(DATA SECTION)
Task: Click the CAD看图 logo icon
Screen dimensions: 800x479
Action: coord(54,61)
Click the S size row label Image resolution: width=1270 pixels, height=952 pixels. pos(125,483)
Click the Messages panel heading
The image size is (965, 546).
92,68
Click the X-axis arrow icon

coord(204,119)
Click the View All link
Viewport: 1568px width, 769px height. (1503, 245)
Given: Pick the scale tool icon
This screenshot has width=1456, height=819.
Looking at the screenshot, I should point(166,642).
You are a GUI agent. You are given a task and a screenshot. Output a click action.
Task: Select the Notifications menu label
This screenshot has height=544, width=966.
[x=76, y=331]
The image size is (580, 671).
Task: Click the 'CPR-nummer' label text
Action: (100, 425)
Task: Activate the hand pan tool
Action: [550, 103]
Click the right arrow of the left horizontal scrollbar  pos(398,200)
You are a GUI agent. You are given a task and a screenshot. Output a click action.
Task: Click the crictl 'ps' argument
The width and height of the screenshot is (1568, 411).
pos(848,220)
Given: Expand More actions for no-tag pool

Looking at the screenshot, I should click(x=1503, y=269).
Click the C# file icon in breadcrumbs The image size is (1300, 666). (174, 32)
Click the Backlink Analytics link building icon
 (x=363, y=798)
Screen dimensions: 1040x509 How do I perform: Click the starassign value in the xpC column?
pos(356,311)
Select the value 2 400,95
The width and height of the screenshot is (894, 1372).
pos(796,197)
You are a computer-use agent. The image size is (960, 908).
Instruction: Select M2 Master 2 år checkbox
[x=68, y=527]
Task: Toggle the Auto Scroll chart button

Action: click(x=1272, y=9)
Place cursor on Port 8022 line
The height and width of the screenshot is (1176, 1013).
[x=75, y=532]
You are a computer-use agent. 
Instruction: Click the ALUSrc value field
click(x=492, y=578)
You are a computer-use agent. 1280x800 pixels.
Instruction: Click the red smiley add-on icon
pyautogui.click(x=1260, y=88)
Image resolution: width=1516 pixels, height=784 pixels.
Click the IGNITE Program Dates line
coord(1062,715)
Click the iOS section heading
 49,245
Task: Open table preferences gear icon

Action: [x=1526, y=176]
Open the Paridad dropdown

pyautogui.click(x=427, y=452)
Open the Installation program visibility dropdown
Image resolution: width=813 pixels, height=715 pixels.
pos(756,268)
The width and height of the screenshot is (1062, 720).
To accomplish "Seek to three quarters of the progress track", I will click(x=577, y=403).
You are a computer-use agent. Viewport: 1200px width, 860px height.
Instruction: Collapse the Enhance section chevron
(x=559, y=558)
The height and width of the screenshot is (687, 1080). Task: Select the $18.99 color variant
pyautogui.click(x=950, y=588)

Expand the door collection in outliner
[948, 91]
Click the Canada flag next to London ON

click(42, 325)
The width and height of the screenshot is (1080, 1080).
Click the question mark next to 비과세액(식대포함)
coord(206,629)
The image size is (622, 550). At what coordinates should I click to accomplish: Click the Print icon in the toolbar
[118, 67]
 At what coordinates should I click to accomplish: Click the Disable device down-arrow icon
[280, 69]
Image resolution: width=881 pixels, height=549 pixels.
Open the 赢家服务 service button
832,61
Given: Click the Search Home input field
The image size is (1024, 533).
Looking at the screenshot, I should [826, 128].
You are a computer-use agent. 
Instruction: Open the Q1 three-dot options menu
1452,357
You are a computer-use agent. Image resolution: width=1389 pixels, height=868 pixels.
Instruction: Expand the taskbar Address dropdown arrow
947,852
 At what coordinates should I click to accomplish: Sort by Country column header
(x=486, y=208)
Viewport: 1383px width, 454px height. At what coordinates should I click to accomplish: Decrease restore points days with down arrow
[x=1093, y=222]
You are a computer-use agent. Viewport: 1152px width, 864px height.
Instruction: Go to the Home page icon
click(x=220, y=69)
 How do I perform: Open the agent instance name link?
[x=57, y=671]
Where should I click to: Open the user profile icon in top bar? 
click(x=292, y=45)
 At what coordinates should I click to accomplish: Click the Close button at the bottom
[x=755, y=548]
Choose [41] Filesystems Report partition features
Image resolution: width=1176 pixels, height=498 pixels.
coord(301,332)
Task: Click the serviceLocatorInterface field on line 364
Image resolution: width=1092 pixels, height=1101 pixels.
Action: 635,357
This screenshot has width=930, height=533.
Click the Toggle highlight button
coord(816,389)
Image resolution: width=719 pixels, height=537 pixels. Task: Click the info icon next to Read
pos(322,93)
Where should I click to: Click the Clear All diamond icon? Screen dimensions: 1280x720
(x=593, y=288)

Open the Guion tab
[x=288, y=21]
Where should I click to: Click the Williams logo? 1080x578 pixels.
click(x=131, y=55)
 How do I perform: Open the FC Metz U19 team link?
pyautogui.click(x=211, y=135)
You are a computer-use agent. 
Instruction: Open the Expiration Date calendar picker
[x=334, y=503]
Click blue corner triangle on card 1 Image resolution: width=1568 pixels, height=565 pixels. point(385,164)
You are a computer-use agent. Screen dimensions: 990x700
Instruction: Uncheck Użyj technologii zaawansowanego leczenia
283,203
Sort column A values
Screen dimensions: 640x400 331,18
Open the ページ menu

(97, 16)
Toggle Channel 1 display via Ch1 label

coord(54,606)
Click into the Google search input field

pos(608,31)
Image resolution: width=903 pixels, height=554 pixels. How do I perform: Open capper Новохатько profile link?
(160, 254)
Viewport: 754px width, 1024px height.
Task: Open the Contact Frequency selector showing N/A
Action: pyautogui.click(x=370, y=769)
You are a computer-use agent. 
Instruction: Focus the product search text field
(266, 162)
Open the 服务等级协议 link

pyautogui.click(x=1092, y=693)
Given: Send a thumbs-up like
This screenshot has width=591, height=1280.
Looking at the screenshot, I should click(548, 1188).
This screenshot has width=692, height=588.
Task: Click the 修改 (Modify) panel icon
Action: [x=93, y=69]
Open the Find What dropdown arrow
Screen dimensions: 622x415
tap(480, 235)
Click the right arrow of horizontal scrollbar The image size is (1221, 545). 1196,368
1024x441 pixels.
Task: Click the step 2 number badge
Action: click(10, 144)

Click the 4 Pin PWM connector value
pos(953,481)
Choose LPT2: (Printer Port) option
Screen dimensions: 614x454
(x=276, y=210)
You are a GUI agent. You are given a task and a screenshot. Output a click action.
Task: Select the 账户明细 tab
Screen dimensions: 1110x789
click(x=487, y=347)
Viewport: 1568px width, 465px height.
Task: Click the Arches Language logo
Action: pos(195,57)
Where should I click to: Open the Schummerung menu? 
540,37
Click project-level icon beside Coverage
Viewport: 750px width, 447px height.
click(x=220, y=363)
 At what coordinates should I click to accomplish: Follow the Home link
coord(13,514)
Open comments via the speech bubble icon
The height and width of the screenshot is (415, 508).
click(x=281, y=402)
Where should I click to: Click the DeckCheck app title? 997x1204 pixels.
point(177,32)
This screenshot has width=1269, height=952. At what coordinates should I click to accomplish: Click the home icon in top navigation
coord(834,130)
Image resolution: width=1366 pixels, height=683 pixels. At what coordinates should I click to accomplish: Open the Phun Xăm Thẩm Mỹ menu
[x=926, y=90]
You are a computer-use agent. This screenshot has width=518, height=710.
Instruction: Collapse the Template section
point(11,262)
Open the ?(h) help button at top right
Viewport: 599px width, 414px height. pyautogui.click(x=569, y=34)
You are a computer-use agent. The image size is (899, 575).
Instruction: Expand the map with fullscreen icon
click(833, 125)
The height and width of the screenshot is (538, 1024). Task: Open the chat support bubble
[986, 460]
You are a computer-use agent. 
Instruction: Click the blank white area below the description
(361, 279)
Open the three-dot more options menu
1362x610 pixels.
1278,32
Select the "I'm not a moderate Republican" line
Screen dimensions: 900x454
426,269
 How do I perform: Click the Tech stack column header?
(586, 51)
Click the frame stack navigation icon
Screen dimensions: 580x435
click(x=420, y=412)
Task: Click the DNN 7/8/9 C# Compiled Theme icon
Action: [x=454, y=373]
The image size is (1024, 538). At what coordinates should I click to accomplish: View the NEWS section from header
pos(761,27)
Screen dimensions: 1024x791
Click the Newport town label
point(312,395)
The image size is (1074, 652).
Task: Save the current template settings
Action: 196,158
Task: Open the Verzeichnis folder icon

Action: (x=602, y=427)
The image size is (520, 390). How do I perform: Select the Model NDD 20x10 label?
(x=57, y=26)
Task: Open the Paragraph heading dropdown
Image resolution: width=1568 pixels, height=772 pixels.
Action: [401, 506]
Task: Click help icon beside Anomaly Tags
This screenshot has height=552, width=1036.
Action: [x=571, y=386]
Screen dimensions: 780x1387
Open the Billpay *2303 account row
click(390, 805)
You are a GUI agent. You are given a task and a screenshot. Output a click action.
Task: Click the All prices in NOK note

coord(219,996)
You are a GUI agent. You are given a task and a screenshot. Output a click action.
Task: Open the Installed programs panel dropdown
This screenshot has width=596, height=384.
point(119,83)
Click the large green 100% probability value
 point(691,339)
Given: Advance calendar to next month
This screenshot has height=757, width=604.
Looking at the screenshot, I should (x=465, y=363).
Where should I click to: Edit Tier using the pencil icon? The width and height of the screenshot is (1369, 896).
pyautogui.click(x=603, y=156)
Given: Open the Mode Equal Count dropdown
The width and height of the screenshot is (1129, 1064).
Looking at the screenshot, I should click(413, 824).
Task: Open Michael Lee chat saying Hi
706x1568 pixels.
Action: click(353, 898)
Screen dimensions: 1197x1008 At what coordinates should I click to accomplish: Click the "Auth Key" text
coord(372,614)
(End DATA SECTION)
TRY IT:
From the line that contains "The width and height of the screenshot is (1129, 1064)." down to the last line above, print each line exactly as it appears.

RESULT:
The width and height of the screenshot is (1129, 1064).
Looking at the screenshot, I should click(413, 824).
Task: Open Michael Lee chat saying Hi
706x1568 pixels.
Action: click(353, 898)
Screen dimensions: 1197x1008 At what coordinates should I click to accomplish: Click the "Auth Key" text
coord(372,614)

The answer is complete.